Within the entries below, please return exactly the lines from the one with "The height and width of the screenshot is (363, 580)." through the one with "This screenshot has width=751, height=423.", leaving out any pictures.

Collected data
++++++++

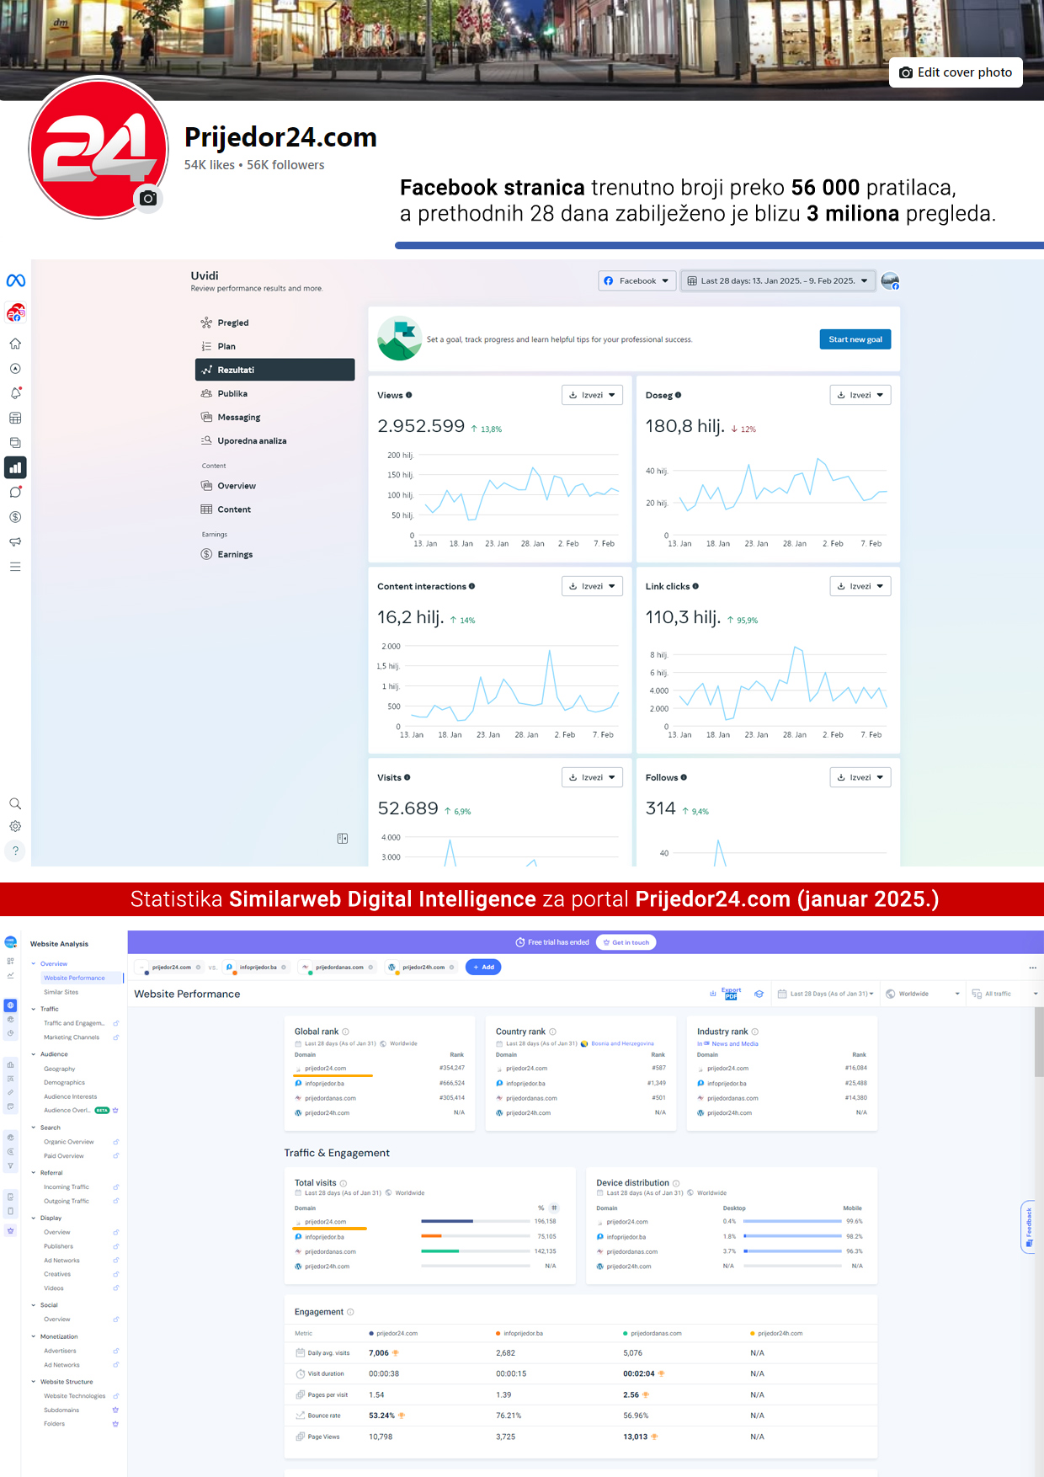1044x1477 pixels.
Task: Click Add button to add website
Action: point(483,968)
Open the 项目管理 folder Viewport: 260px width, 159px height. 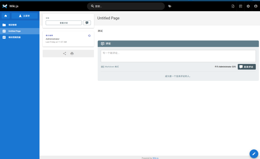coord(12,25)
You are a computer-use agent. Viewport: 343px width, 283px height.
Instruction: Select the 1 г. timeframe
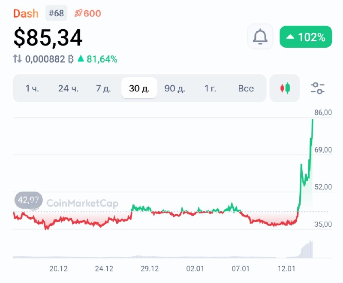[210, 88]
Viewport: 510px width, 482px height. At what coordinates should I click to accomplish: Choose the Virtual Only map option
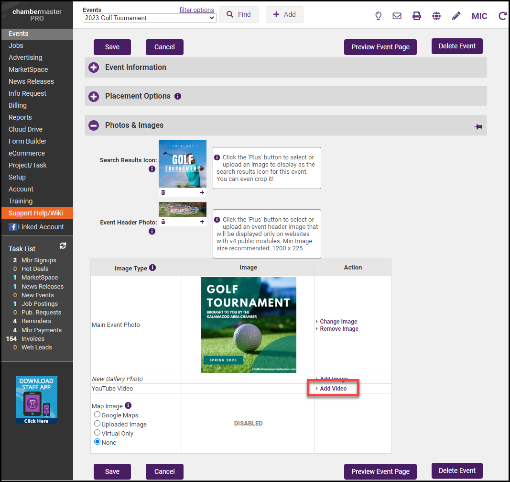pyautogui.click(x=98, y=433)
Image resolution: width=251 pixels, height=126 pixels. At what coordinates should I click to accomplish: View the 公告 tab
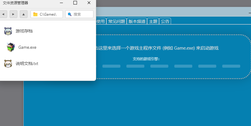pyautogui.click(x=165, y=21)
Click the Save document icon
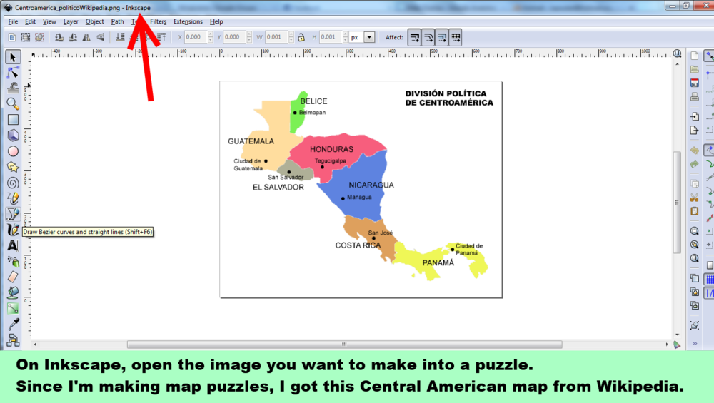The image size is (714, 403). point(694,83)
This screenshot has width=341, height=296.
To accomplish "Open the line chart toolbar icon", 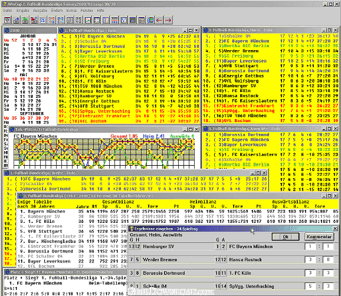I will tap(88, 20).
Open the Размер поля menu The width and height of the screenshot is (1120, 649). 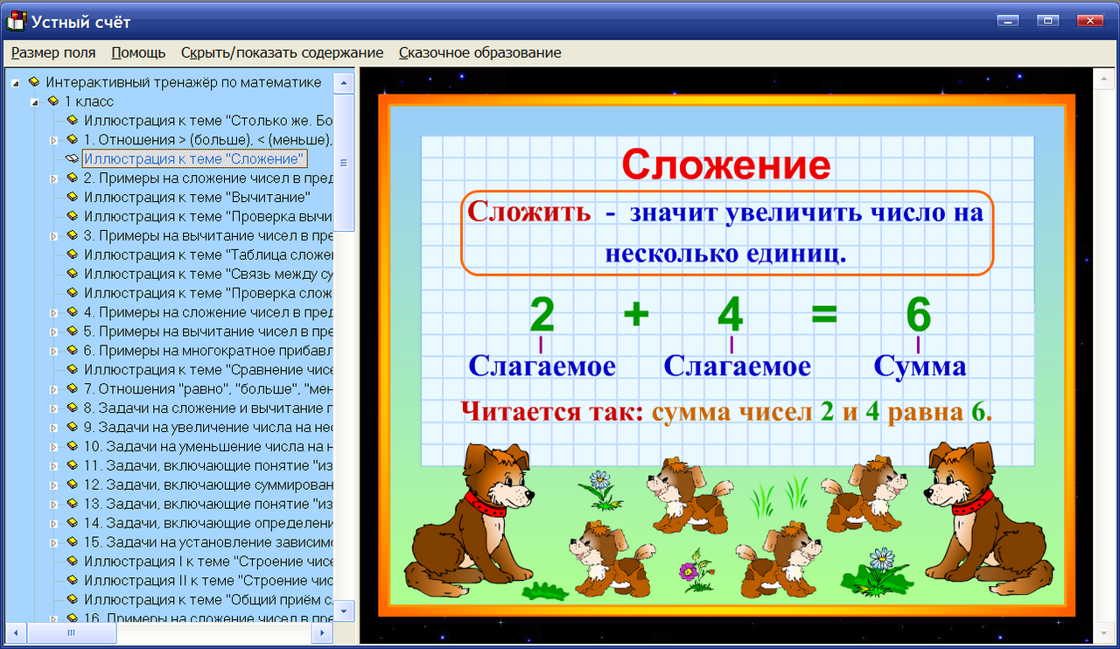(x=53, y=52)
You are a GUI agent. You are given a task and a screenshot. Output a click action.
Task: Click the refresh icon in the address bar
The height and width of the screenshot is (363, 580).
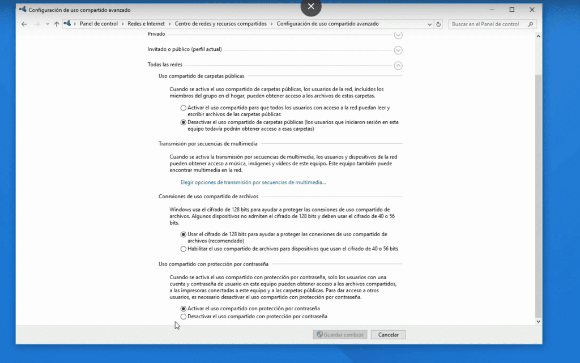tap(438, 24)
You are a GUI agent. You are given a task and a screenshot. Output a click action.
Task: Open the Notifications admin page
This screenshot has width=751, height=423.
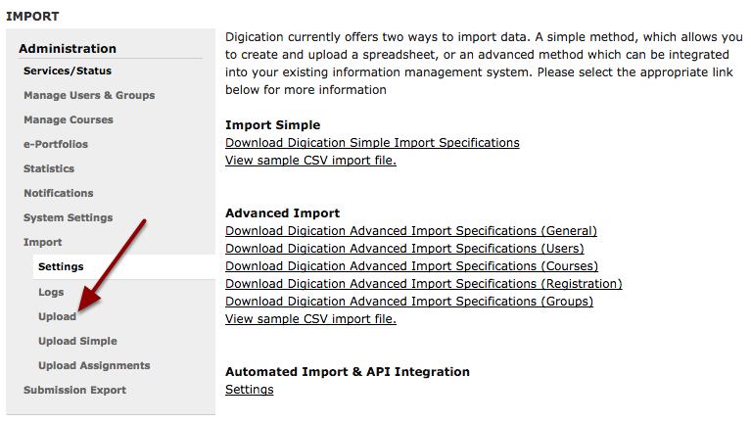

++++++++

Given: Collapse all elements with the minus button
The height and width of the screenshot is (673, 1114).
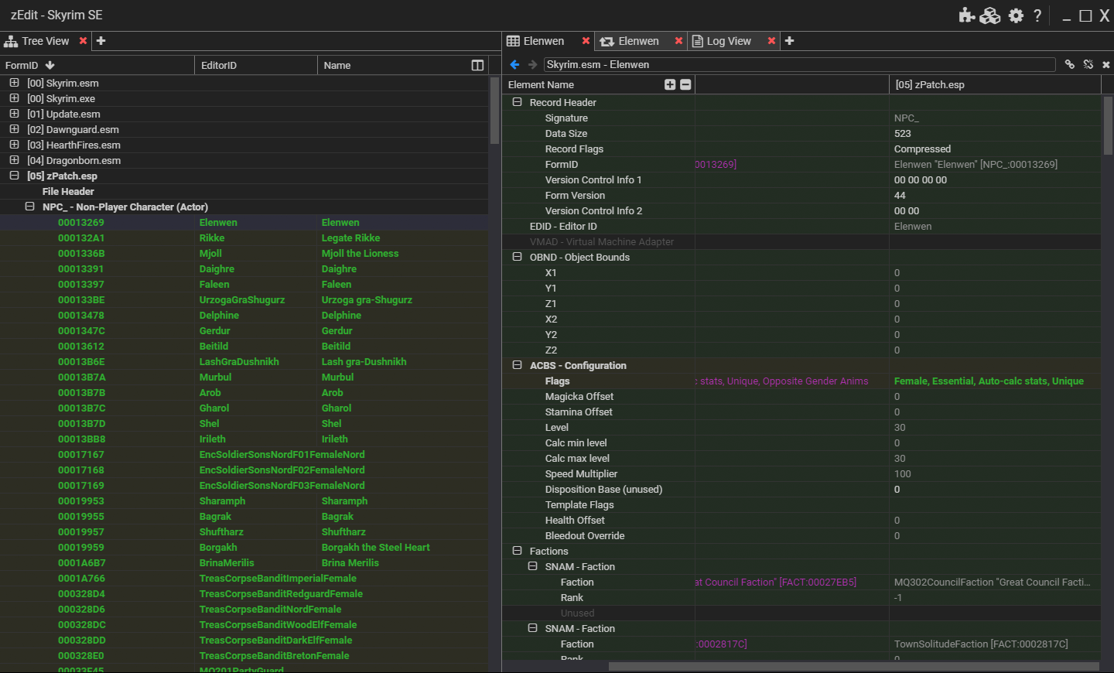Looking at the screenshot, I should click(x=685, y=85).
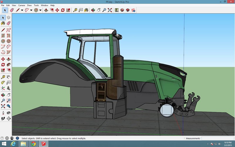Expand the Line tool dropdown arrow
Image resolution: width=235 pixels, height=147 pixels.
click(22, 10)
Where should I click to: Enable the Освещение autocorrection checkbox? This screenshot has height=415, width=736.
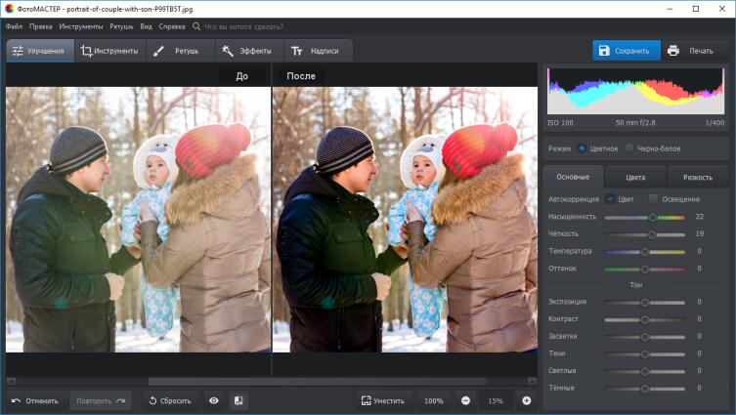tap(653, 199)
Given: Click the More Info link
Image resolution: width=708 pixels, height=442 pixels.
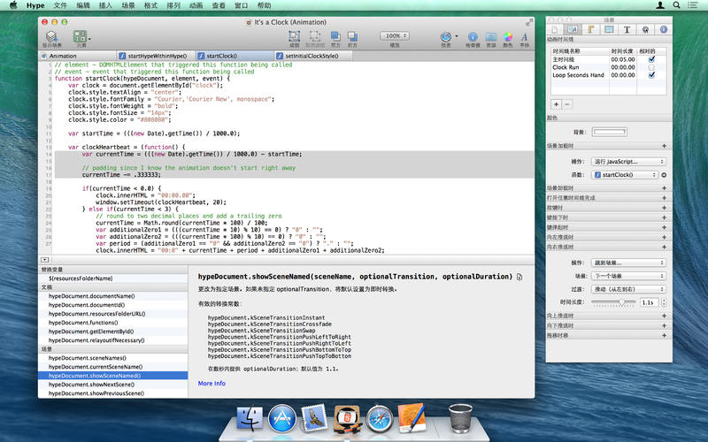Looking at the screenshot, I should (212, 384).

++++++++

RESPONSE TO THE TASK
The height and width of the screenshot is (363, 580).
tap(438, 24)
You are a GUI agent. You are given a task and a screenshot. Output a click action.
Task: Open the Notifications admin page
This screenshot has width=751, height=423.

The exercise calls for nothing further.